Polices locales excédées d'aider le fédéral: "L'échec de la police intégrée"

Vincent Houssin photographié en septembre 2014 à Bruxelles.
Vincent Houssin photographié en septembre 2014 à Bruxelles. - © KRISTOF VAN ACCOM - BELGA

Une zone de police locale qui ne veut plus décharger le fédéral signifie la fin de la police intégrée, déclare ce jeudi Vincent Houssin du syndicat libéral flamand VSOA (pendant flamand du SLFP). La police intégrée, en place depuis 1998, est un service réunissant polices fédérale et locale. La cause de l'agacement est à trouver dans les années d'économies, ajoute le syndicaliste et son collègue Carlo Medo, du NSPV (pendant flamand du SNPS).

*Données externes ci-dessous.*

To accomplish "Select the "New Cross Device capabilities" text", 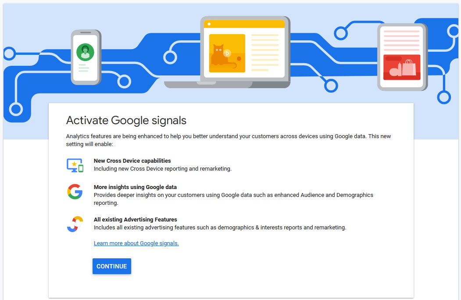I will [x=132, y=161].
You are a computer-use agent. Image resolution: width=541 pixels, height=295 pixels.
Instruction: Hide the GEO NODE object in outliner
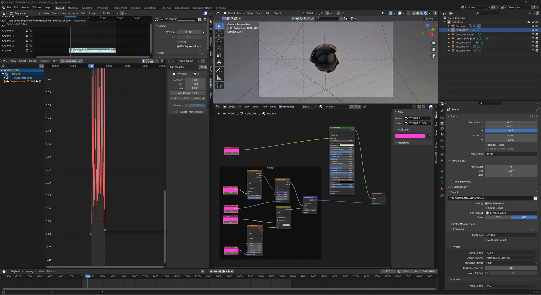(x=533, y=30)
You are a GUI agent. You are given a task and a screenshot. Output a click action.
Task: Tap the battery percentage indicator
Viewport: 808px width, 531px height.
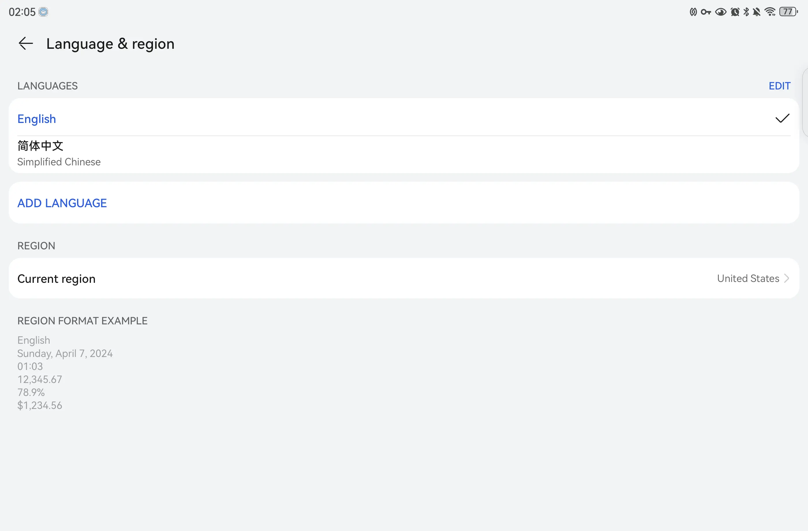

Différentes zones de police en ont marre de céder des inspecteurs et des agents à la police fédérale pour notamment aider à la lutte contre le terrorisme et à effectuer des contrôles aux frontières. Selon elles, cela se fait au détriment du travail quotidien.

Pour les syndicats, il s'agit de la conséquence d'années d'économies dans le recrutement. "Actuellement, nous comptons un manque de plus de 3000 agents sur un total de 13 000, uniquement pour le fédéral", signale Vincent Houssin.

"Seule Joëlle Milquet avait engagé de nouveaux agents"

Le VSOA pointe du doigt les responsables politiques, de la majorité comme de l'opposition. "Depuis 2010, le recrutement de nouveaux policiers est une catastrophe. Le gouvernement actuel a décidé de n'engager que 800 nouveaux agents au lieu des 1400 prévus. Et c'était uniquement pour remplacer les départs. Seule l'ancienne ministre de l'Intérieur, Joëlle Milquet (cdH) avait engagé 1400 agents".

Carlo Medo observe une tentative "de rattrapage" du gouvernement. "Mais il faut au moins un an et demi pour former de nouveaux agents".

Tout cela met le système de la police intégrée en question. "Une vision à long terme est urgente pour les six années à venir afin que la police soit de nouveau forte", conclut Vincent Houssin.